## Aufgabe
In welchem Monat und Jahr zog Nico Semsrott laut dem Artikel über die Zubrote der EU-Politiker ins EU-Parlament ein?

═════ Angezeigter Text

"Verarsche", "Man hebt ab"

Insider enthüllt fette Zubrote unserer EU-Politiker

Nico Semsrott saß fünf Jahre im EU-Parlament, jetzt reicht es ihm. Kurz vor Ende der Legislaturperiode räumt er mit intransparenten Geldflüssen auf.

Roman Palman
Insider enthüllt fette Zubrote unserer EU-Politiker
Der deutsche Satiriker Nico Semsrott am Anfang seiner EU-Karriere im September 2019. Er will keinesfalls nochmal zur Wahl antreten.
Philipp von Ditfurth / dpa / picturedesk.com

Korruption ist im Europäischen Parlament gar nicht nötig, um stinkreich zu werden. Dass das auch auf legalen, wenn auch fragwürdigen Wegen geht, deckt nun Insider Nico Semsrott (38) auf. Der deutsche Satiriker zog im Juli 2019 mit "Die Partei" ins EU-Parlament ein, um etwas zu verändern, wie er selbst sagt. Stattdessen hat der Brüsseler Moloch ihn geschafft.

Entsprechend auch der Titel von Semsrotts nach Ostern erscheinendem Buch: "Brüssel sehen und sterben – Wie ich im Europaparlament meinen Glauben an (fast) alles verloren habe."

Der Politiker, der auf keinen Fall erneut zur Wahl antreten will, rechnet jetzt im öffentlich-rechtlichen, deutschen YouTube-Format "Die da oben!" mit der EU ab. Wortwörtlich.

══════════
═════ Daten

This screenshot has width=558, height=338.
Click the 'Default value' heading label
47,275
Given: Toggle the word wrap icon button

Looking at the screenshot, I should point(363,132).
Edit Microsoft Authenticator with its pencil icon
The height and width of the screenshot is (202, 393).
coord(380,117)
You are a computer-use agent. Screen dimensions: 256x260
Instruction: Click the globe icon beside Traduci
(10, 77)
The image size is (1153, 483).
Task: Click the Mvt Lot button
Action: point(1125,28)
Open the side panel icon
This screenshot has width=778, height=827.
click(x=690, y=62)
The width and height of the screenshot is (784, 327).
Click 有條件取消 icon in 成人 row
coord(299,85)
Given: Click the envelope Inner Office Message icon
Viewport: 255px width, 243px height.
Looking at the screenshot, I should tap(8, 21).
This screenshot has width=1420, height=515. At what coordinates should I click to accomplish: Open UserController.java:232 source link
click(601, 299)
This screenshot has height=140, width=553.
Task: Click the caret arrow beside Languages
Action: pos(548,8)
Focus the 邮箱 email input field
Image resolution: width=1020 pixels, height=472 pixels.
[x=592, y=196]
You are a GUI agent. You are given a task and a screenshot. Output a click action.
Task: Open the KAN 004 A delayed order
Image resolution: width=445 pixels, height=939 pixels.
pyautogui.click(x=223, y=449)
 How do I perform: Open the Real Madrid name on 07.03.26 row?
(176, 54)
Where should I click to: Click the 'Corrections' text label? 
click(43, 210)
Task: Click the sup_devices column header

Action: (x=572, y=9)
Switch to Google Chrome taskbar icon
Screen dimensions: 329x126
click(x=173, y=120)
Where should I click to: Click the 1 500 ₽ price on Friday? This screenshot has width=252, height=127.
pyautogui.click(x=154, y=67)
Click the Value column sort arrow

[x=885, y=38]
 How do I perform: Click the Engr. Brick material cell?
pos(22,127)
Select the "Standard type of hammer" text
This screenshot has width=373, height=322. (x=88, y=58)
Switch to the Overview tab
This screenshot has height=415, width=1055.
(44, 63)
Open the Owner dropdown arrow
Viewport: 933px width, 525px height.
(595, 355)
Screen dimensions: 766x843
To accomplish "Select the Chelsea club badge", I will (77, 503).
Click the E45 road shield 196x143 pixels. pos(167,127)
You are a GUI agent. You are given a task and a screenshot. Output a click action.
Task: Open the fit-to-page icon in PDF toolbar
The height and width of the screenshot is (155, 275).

══════════

## Lösung
Im Juli 2019